Extract —

* * * *

The European Union raced today to head off mounting signs that the eurozone debt crisis is spreading to major EU economies, Italy and Spain.

As borrowing costs for Italy and Spain, the eurozone's third and fourth biggest economies, peaked to record high levels, German Chancellor Angela Merkel stepped in to issue a rare public appeal to a fellow EU nation.

Merkel, speaking as top EU officials held crisis talks in Brussels, urged the Italian parliament to pass an austerity budget amid growing concern it might be dragged into a debt crisis that so far has hit smaller nations -- Greece, Portugal and Ireland.

"I think a very important signal, which must be sent by Italy itself, would be the approval of a budget involving the necessary savings and budgetary consolidation," Merkel told reporters in Berlin.

In Brussels, EU President Herman Van Rompuy met Eurogroup chairman Jean-Claude Juncker and European Central Bank chief Jean-Claude Trichet, ahead of a gathering later in the day of finance ministers from the 17-nation eurozone.

"This is not a crisis meeting, but to coordinate positions," said Van Rompuy's spokesman, Dirk De Backer, ahead of the talks.

"The agenda is Greece, not Italy," he added.

Meanwhile, the EU Internal Markets Commissioner Michel Barnier raised pressure for a partial gag on credit ratings agencies, saying they should not be able to issue ratings on countries being rescued by the EU and IMF.

* * * *

Provided information —
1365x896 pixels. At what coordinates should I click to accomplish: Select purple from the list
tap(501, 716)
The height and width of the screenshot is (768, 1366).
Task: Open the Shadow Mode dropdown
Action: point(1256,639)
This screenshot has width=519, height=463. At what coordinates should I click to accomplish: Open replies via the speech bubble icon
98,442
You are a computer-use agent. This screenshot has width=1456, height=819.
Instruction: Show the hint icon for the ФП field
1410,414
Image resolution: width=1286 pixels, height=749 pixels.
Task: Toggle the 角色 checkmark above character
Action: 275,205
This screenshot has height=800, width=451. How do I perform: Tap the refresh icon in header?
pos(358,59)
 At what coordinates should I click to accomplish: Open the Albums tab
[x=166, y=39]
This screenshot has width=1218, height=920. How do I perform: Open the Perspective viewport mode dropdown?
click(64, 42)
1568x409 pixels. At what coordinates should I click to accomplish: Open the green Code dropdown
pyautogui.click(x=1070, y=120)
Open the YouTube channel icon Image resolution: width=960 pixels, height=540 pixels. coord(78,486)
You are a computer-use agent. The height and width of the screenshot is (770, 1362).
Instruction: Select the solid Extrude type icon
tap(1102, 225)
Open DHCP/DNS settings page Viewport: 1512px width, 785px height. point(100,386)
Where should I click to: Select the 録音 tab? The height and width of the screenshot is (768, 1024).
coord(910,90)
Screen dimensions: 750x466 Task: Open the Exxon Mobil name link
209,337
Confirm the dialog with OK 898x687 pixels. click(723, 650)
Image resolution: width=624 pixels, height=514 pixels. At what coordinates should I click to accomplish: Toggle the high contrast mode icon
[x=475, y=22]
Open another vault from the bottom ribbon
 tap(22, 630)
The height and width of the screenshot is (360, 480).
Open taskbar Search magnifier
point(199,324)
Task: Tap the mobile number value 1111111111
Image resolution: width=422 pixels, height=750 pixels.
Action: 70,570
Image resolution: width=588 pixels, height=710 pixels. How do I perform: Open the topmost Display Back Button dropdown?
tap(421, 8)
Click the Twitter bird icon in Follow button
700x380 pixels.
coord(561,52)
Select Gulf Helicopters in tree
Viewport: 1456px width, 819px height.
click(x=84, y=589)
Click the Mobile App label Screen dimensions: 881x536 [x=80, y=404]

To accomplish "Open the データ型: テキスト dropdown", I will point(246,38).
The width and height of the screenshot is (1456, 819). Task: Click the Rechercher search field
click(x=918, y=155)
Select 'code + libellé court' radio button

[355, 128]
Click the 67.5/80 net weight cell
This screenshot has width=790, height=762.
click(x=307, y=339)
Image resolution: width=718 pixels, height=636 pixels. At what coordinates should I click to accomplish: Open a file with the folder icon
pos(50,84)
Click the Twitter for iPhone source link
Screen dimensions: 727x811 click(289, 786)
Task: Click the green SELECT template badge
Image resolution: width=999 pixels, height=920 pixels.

* * * *

What the task requires —
Output the passage of the eurozone debt crisis article above verbatim, starting at "In Brussels, EU" and ending at "of the talks.".

Result of this task —
In Brussels, EU President Herman Van Rompuy met Eurogroup chairman Jean-Claude Juncker and European Central Bank chief Jean-Claude Trichet, ahead of a gathering later in the day of finance ministers from the 17-nation eurozone.

"This is not a crisis meeting, but to coordinate positions," said Van Rompuy's spokesman, Dirk De Backer, ahead of the talks.